Among the lines of the records, count those containing the word "agent", then give the number alone.

○ ○ ○ ○

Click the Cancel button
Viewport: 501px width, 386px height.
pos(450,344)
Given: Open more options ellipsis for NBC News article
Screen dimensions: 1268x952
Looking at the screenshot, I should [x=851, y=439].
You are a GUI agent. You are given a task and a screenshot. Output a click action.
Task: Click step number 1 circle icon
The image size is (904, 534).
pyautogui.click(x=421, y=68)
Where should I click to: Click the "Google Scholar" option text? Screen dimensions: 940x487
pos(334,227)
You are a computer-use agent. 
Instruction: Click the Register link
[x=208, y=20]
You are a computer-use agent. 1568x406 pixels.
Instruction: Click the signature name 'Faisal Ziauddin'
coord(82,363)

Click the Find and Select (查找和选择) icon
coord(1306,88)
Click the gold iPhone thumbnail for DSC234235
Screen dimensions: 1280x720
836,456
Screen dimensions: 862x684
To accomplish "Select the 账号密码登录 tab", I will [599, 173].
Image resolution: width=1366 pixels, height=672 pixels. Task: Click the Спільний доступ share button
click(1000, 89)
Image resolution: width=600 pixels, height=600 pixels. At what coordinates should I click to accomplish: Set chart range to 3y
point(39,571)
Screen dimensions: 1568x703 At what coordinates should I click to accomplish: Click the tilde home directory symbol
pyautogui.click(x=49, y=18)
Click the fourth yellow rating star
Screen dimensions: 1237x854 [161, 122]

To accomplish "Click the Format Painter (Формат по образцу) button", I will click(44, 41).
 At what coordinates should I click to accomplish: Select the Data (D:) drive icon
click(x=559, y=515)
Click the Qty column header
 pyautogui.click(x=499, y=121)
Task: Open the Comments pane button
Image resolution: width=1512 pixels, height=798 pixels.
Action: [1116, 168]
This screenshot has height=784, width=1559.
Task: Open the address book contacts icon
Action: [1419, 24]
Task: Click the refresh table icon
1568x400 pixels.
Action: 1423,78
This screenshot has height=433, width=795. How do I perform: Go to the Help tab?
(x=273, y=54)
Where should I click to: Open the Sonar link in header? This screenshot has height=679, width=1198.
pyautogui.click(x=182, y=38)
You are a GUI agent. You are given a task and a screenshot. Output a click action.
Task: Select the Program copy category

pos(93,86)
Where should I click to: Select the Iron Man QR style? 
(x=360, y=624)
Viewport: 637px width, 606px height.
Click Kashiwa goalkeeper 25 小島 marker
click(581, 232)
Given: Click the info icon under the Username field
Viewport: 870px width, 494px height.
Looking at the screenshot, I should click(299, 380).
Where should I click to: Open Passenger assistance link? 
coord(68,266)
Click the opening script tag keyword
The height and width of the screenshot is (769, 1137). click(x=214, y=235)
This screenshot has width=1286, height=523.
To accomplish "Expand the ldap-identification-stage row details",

○ ○ ○ ○

→ **Solution to this task**: 4